Cocoa-growing communities in Côte d’Ivoire, West Africa, forced to drink water from unsafe ditches and streams.
Source: Water Witness
The Côte d’Ivoire supplies the major chocolate importing nations in Europe and the US, and major brands including Mars, Nestle, Ferrero, Cadbury-Mondelez, Lindt, Ben and Jerry’s (Unilever), Tony’s Chocolonely, Godiva, Hershey’s and Starbucks.
Report by Catherine Early
As much as 40 per cent of the world’s cocoa crop is grown in the West African country.
The global cocoa trade had an estimated worth of $130 billion in 2025, with the three main trading companies – Cargill, Barry Callebaut and Olam Group – making profits between $400 million and $3.8 billion the financial year from April 2023 alone.
Bathtubs
Yet Côte d’Ivoire is one of the world’s poorest economies. The United Nations Human Development Index places it 157 out of 191 countries.
A third of the country’s population of 33 million people relies on the cocoa trade directly, which generates 15 per cent of its gross domestic product.
Nearly three quarters 73 per cent of the rural population lacks access to safely managed water, and 86 per cent has no sanitation.
The water footprint of cocoa has received relatively little attention, despite the fact that around 2,400 litres, or 16 bathtubs of water, are needed to produce 100g of chocolate.
Dirty
Cocoa crops need a significant amount of water, meaning that chocolate has one of the largest water footprints of any food product by volume of finished product.
Between 2023 and 2024, a team of Ivorian and international academics and NGOs interviewed farmers, communities and representatives of government and the private sector in Côte d’Ivoire about the impacts of the chocolate’s water footprint.
They found that not a single cocoa-growing community has reliable access to safe water, sanitation, or
hygiene facilities, neither on farms, public places, workplaces nor in growers’ homes.
Farming communities they visited have no option but to take drinking water from unsafe ditches, streams and shallow wells. They also lack decent toilets, safe sanitation and handwashing facilities, and there is widespread open defecation.

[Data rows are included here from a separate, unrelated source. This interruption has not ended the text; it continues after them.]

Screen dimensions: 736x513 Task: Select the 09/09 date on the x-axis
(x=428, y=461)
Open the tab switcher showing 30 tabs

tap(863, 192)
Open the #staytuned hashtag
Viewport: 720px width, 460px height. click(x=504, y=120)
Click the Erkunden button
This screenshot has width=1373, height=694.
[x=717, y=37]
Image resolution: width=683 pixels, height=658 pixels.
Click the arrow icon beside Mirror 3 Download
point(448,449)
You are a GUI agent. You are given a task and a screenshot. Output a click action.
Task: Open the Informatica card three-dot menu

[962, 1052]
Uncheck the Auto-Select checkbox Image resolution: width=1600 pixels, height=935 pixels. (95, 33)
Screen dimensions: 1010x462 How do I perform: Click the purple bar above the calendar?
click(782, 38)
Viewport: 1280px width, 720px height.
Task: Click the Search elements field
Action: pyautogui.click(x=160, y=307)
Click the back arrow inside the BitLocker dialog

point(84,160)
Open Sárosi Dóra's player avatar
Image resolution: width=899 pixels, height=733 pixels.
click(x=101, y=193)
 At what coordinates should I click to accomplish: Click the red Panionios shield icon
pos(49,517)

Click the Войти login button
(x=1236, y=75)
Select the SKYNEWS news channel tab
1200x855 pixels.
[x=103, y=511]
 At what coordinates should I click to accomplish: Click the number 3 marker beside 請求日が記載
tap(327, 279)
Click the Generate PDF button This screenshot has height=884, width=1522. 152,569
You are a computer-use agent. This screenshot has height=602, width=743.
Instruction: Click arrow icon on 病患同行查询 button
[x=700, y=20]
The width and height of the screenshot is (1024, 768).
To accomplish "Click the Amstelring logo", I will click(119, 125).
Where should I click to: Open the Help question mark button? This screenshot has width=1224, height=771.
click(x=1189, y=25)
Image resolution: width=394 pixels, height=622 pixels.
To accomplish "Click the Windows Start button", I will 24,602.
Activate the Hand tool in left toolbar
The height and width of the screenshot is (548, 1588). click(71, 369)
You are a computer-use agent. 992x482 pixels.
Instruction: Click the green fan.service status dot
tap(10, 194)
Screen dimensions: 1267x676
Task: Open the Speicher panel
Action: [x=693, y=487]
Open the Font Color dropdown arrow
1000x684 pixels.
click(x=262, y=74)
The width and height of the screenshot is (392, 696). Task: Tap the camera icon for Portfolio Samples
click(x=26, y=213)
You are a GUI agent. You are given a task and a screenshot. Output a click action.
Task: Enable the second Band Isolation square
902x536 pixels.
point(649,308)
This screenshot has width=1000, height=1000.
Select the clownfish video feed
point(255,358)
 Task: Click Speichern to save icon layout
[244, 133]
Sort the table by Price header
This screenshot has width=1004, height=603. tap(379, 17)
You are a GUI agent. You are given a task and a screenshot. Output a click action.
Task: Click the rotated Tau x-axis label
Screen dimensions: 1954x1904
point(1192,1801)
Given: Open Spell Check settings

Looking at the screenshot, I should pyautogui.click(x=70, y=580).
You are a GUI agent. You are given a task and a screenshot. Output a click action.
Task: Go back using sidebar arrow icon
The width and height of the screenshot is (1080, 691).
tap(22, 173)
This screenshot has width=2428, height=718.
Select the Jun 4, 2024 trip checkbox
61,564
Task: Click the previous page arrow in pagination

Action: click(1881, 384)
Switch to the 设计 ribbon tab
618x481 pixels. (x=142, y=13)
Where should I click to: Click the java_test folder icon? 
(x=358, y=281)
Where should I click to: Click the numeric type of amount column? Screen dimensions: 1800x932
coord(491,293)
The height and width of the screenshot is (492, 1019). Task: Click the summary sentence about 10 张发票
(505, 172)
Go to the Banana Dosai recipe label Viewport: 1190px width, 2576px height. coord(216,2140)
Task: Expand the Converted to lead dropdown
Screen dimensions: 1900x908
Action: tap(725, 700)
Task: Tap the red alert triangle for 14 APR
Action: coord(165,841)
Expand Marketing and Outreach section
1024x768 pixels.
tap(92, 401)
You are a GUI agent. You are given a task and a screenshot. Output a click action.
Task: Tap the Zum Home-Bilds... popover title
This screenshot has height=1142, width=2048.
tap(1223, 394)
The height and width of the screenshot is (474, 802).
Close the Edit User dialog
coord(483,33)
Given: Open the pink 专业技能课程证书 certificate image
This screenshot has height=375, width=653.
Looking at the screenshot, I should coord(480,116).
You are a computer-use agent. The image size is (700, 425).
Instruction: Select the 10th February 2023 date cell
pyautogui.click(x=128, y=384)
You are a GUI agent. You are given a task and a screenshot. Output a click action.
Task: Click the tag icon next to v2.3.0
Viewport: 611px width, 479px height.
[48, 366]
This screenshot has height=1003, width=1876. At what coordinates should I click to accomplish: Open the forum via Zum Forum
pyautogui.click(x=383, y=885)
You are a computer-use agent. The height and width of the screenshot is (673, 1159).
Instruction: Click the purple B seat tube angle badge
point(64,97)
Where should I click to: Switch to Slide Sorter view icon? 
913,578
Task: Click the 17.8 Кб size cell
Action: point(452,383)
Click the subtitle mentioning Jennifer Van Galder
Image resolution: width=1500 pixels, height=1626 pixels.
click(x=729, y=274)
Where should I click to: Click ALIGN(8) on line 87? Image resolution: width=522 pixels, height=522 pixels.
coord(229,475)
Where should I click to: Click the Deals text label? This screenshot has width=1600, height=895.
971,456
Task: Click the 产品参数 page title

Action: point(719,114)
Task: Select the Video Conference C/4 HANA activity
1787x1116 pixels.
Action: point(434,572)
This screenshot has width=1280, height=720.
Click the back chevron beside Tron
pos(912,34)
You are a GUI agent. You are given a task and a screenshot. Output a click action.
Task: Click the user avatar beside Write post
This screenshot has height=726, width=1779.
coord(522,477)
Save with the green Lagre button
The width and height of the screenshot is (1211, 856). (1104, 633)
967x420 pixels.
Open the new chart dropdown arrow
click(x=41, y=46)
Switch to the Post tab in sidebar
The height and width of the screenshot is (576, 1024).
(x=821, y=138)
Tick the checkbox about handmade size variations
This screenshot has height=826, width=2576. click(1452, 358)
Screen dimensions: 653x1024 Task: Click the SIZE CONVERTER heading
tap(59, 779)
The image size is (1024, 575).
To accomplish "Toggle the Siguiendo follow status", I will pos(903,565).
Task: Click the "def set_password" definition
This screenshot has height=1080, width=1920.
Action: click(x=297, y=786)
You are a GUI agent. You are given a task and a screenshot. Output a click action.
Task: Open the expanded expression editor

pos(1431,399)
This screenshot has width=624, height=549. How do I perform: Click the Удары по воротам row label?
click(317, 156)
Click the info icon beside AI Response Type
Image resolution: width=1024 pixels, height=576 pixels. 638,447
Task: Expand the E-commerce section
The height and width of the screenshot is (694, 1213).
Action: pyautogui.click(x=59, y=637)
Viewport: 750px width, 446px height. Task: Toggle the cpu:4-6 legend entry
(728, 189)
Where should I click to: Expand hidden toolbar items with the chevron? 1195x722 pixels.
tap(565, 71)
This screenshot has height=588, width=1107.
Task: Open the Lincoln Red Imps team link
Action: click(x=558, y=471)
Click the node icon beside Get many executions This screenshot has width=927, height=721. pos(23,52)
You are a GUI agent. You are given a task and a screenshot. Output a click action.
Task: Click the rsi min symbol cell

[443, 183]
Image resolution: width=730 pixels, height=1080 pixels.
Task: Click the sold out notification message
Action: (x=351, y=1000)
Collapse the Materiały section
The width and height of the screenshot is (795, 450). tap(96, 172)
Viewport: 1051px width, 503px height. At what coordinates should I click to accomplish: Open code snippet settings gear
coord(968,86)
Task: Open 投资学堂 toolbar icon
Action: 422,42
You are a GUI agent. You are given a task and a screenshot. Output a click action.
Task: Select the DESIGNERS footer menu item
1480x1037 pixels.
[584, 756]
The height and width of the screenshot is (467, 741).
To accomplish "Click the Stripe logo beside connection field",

“We have no water here,” Mrs Koua, a cocoa grower from the Moronou Region of Côte d’Ivoire, told the researchers: “The children go on bikes to the well. It might be dirty, but we have no choice – we can’t afford to care about quality.”
Refurbished
Malaria and diarrhoea are common due to the lack of good sanitation, she added.
The research identified that water and sanitation issues are a blind spot for government, cocoa traders and buyers and chocolate companies.
Many of the cocoa growers are members of cooperatives certified by voluntary standard systems including Fair Trade and Rainforest Alliance.
In one case, a primary school serving more than 150 children had no toilets, running water, or soap. Pupils defecated in the surrounding bushes, which they also used as their playground.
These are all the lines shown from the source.